'''

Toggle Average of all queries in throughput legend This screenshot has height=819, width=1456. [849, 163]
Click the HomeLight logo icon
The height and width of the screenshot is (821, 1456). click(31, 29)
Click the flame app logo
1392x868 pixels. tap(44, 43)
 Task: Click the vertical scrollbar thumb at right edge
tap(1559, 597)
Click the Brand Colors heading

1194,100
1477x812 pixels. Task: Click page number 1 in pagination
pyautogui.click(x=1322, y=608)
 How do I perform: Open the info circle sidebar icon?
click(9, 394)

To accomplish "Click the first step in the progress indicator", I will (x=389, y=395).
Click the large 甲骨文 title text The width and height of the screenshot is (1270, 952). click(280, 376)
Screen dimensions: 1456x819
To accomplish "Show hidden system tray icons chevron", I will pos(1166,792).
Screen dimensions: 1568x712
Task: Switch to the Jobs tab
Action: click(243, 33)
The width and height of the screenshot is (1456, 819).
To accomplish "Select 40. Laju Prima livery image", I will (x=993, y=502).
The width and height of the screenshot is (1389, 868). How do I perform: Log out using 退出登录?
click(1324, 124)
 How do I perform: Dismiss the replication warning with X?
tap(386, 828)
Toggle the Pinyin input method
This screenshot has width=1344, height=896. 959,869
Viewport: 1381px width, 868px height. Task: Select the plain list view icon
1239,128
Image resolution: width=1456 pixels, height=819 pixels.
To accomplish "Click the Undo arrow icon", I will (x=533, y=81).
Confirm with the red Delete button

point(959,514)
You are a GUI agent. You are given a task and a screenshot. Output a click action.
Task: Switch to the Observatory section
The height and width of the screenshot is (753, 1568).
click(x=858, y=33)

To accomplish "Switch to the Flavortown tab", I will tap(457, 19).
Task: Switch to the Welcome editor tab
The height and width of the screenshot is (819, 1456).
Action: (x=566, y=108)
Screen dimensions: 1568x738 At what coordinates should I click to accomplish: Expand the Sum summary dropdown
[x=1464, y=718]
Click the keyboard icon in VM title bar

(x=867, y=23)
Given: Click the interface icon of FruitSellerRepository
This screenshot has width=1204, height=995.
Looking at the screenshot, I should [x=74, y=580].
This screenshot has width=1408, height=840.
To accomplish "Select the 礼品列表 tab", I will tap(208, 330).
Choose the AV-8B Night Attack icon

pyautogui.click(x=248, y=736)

'''

PROBLEM DETAILS: The lines from the one containing "You are a GUI" through the final line of the listing above are all you should set down, exactly as written.

RESULT OF THIS EXERCISE:
You are a GUI agent. You are given a task and a screenshot. Output a click action.
Task: Switch to the Observatory section
The height and width of the screenshot is (753, 1568).
click(x=858, y=33)

To accomplish "Switch to the Flavortown tab", I will tap(457, 19).
Task: Switch to the Welcome editor tab
The height and width of the screenshot is (819, 1456).
Action: (x=566, y=108)
Screen dimensions: 1568x738 At what coordinates should I click to accomplish: Expand the Sum summary dropdown
[x=1464, y=718]
Click the keyboard icon in VM title bar

(x=867, y=23)
Given: Click the interface icon of FruitSellerRepository
This screenshot has width=1204, height=995.
Looking at the screenshot, I should [x=74, y=580].
This screenshot has width=1408, height=840.
To accomplish "Select the 礼品列表 tab", I will tap(208, 330).
Choose the AV-8B Night Attack icon

pyautogui.click(x=248, y=736)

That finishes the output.